• [PROBLEM TO SOLVE]: Starting with the line that includes "Select MRes Computer Science list item", write out every remaining line of the records below exactly as it appears, leaving out any images.
::: EXTRACTED DATA
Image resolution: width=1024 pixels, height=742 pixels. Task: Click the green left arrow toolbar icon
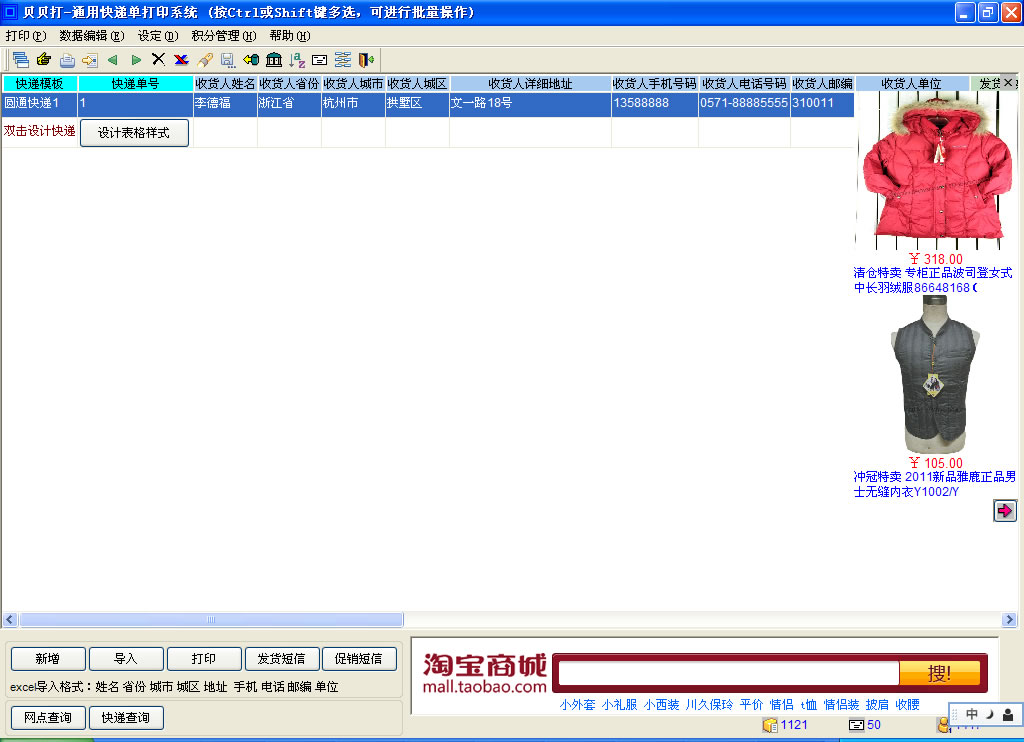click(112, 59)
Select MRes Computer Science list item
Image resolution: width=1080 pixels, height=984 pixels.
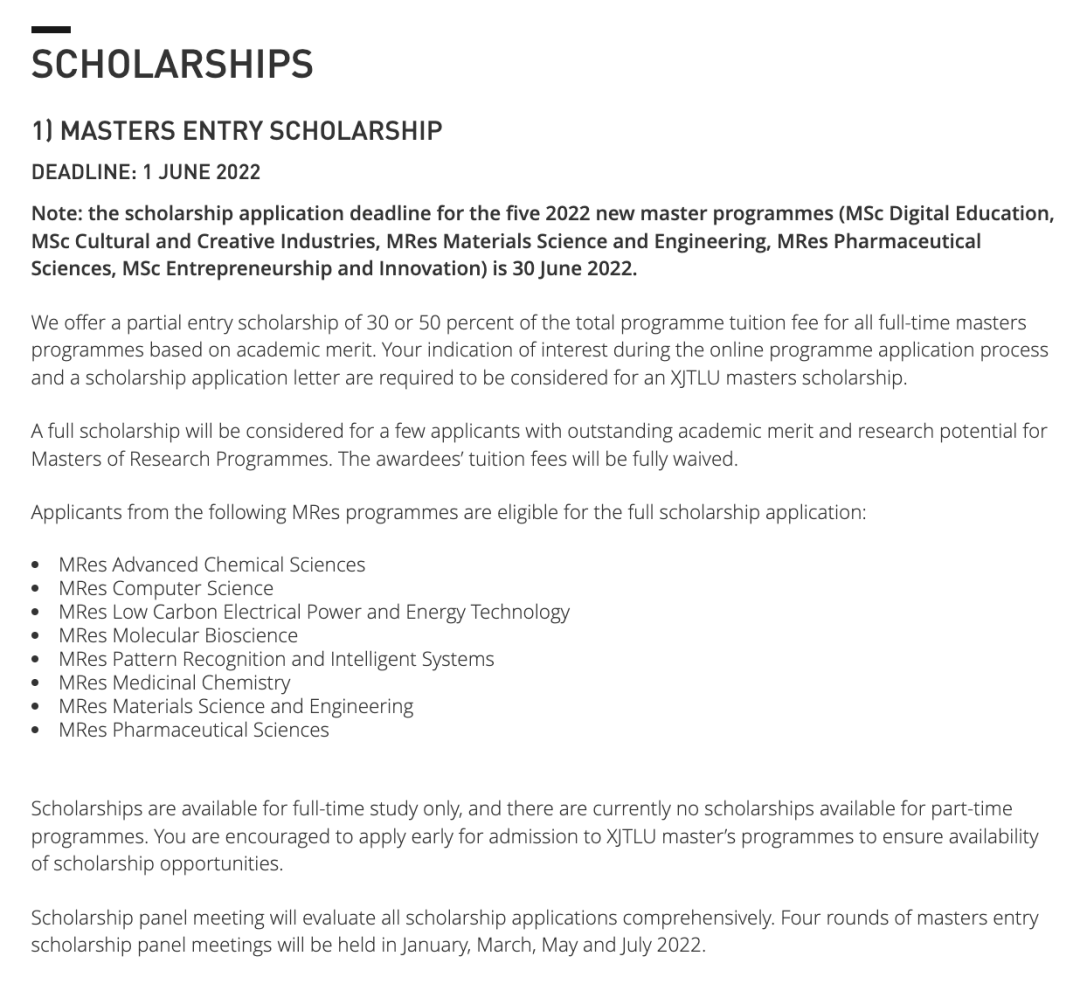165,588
::::::
• [RESPONSE]:
Select MRes Computer Science list item
Image resolution: width=1080 pixels, height=984 pixels.
165,588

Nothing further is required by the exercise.